The Commission will also consider a change to administrative rules that would allow Oregon wholesale fish dealers to market and sell Columbia Basin steelhead and walleye purchased from Columbia River Tribal fishers in Oregon. Wholesale buyers in Washington are already permitted to sell these Tribal caught species in Oregon
Finally, the Commission will be asked to approve $767,010 in grants to fund 20 projects through the Fish Restoration and Enhancement program.
This would be the first meeting for three newly-appointed Fish and Wildlife Commissioners whose terms began on June 1. Greg Wolley manages small business development programs for the city of Portland; Laura Anderson is the owner of Local Oceans Seafood in Newport, and Krystyna Wolniakowski is director of the Western Region for the National Fish and Wildlife Federation in Portland. They will assume the seats of former Commissioners Skip Klarquist, Dan Edge, and Jon Englund.
Also at this meeting, ODFW will be testing a system that will allow members of the public who can’t attend the Commission meeting in-person to follow the proceedings via live video streaming (requires Adobe Flash). The full meeting agenda and link to video streaming are on the ODFW website at http://www.dfw.state.or.us/agency/commission/minutes/12/06_jun/index.asp.
The Commission is the policy-making body for fish and wildlife issues in the state. The seven-member panel meets monthly.

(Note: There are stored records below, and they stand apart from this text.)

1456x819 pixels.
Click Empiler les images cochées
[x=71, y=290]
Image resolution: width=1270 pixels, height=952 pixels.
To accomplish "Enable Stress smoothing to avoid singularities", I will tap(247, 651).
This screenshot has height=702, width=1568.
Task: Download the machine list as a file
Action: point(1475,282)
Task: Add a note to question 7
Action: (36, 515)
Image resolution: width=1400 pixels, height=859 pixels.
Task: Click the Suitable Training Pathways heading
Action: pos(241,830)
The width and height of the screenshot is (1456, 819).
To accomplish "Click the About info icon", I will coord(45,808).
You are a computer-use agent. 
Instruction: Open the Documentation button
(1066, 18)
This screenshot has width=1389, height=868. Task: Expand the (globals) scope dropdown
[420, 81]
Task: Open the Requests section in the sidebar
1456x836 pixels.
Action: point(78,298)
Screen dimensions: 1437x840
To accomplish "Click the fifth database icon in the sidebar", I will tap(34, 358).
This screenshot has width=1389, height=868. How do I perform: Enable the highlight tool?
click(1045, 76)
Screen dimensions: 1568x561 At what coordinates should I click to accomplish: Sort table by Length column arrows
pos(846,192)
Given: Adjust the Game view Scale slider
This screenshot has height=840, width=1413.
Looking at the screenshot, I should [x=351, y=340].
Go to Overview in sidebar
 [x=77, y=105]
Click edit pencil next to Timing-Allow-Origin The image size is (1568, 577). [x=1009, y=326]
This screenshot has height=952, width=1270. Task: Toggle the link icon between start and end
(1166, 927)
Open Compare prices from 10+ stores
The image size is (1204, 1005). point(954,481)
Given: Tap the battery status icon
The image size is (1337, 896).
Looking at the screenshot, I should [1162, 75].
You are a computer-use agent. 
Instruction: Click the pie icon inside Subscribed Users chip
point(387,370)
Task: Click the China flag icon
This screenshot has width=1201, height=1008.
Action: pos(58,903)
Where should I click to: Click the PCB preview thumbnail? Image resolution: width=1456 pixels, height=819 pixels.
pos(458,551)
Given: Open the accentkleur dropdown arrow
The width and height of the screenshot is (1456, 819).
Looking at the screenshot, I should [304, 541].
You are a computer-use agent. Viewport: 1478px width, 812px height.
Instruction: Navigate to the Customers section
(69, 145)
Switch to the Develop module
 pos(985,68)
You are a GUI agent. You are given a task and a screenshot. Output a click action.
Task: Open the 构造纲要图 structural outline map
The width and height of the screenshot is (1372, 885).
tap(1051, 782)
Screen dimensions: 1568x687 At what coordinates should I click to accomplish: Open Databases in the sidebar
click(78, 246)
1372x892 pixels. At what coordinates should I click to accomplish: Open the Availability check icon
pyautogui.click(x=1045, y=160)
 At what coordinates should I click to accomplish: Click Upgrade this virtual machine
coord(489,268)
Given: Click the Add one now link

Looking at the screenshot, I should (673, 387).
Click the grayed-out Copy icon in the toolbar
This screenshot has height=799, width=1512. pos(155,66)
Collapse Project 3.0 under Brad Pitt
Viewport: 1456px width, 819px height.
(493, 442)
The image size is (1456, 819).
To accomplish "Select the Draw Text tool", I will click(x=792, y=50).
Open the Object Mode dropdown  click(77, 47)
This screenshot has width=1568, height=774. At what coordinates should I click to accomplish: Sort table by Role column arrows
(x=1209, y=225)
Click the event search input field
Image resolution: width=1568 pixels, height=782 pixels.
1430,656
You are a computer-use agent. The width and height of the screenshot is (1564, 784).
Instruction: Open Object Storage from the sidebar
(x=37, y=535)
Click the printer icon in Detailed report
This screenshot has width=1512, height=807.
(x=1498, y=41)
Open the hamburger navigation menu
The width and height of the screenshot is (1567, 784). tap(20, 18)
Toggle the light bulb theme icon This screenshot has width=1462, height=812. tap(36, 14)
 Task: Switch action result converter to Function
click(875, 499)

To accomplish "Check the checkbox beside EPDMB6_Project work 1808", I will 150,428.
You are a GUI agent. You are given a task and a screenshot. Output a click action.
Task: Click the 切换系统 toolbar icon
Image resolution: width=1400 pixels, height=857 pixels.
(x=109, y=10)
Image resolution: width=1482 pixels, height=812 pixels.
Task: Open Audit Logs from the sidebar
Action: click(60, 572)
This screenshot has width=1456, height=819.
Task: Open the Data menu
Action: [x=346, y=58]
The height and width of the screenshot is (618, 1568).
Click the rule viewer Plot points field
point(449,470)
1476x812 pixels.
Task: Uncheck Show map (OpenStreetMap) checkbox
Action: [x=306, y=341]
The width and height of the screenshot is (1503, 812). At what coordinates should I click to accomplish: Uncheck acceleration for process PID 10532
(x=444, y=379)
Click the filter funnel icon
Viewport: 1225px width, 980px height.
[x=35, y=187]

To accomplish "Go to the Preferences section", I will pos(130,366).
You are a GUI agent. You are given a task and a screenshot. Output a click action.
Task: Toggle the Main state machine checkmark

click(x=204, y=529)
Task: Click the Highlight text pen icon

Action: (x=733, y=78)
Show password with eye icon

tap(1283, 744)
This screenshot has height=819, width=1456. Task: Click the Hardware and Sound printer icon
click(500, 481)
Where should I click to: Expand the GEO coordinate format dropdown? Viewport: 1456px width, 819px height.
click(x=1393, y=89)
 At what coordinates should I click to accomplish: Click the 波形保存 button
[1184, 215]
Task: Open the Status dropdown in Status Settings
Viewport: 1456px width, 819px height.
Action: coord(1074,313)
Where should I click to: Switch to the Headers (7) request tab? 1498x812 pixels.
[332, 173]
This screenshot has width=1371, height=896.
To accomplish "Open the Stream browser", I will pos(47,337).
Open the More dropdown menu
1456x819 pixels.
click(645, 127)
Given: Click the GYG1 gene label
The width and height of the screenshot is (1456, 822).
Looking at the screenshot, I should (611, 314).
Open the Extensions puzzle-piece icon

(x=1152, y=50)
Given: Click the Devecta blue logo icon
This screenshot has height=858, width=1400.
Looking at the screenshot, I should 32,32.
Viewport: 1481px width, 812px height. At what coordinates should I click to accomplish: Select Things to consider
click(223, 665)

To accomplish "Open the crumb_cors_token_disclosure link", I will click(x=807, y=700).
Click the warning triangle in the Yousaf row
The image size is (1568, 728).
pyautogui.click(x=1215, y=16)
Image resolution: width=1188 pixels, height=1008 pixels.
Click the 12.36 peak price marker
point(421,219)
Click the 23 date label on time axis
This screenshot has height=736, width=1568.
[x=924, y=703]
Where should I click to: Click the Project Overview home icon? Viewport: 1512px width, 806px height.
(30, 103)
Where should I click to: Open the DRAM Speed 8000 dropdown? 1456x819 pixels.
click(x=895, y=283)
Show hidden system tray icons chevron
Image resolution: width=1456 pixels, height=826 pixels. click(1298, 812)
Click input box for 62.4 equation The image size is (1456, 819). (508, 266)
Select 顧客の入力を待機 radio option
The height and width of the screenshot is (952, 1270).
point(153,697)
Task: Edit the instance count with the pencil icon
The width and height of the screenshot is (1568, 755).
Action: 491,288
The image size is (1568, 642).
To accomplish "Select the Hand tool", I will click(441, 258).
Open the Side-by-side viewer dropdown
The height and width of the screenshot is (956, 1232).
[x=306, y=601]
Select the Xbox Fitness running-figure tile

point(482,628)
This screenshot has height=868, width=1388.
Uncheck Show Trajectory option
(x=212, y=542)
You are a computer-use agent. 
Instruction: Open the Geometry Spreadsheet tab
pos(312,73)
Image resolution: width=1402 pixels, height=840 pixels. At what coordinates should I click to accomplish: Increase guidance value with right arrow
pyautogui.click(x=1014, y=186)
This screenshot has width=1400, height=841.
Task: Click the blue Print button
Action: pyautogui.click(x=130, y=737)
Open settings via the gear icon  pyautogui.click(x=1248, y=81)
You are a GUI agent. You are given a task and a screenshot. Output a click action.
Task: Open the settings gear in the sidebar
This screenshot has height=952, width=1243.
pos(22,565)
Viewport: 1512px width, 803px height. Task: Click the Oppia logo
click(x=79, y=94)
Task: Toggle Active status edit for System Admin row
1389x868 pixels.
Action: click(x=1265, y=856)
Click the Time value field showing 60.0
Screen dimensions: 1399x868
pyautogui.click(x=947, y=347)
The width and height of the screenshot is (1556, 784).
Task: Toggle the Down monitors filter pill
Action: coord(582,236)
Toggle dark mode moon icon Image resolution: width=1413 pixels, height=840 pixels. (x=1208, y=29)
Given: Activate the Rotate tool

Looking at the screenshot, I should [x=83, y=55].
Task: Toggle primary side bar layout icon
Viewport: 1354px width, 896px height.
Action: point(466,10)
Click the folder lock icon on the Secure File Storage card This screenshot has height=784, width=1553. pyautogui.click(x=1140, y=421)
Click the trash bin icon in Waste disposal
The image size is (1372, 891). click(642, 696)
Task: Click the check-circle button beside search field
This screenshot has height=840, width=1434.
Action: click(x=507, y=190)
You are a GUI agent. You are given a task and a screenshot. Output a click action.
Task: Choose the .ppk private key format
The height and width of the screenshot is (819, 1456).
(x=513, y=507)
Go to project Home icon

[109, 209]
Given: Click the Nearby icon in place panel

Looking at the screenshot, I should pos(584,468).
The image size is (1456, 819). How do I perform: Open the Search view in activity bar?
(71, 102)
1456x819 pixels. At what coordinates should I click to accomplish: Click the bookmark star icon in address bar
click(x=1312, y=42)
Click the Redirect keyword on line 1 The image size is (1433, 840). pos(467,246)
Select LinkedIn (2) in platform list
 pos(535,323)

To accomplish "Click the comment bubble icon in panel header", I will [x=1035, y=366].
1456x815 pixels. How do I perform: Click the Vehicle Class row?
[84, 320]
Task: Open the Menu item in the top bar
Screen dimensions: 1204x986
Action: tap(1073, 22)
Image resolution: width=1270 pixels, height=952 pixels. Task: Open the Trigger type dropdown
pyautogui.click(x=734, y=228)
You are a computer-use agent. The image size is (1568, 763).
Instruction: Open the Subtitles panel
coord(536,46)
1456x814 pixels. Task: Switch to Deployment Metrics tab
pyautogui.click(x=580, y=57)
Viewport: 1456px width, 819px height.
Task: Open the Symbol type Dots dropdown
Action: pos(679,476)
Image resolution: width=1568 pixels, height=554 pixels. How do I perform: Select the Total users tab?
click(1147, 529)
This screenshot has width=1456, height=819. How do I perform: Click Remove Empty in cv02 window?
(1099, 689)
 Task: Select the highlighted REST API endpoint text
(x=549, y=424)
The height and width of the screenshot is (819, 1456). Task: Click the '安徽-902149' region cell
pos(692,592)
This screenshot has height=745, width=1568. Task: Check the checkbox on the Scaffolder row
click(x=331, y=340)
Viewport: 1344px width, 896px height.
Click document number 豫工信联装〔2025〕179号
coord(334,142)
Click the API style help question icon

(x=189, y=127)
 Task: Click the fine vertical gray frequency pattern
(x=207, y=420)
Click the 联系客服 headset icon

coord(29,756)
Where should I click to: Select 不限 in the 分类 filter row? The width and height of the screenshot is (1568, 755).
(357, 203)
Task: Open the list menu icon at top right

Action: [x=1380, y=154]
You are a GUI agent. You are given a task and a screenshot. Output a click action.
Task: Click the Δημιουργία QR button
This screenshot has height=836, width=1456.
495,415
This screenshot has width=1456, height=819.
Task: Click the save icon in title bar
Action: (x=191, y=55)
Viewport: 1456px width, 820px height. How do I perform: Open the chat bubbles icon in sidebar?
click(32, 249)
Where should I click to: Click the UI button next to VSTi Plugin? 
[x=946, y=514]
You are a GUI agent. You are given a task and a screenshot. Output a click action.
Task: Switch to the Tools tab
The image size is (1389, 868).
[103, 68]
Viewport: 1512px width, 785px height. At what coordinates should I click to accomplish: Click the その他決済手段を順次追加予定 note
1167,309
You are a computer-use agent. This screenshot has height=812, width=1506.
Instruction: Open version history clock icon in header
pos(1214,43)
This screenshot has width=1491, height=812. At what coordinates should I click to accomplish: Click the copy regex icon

Public testimony will be held Friday morning immediately following the expenditure report. Persons seeking to testify on issues not on the formal agenda may do so by making arrangements with the ODFW Director’s Office, at least 24 hours in advance of the meeting, by calling 800-720-6339 or 503-947-6044.
Reasonable accommodations will be provided as needed for individuals requesting assistive hearing devices, sign language interpreters or large-print materials. Individuals needing these types of accommodations may call the ODFW Director’s Office at 800-720-6339 or 503-947-6044 at least 24 hours in advance of the meeting.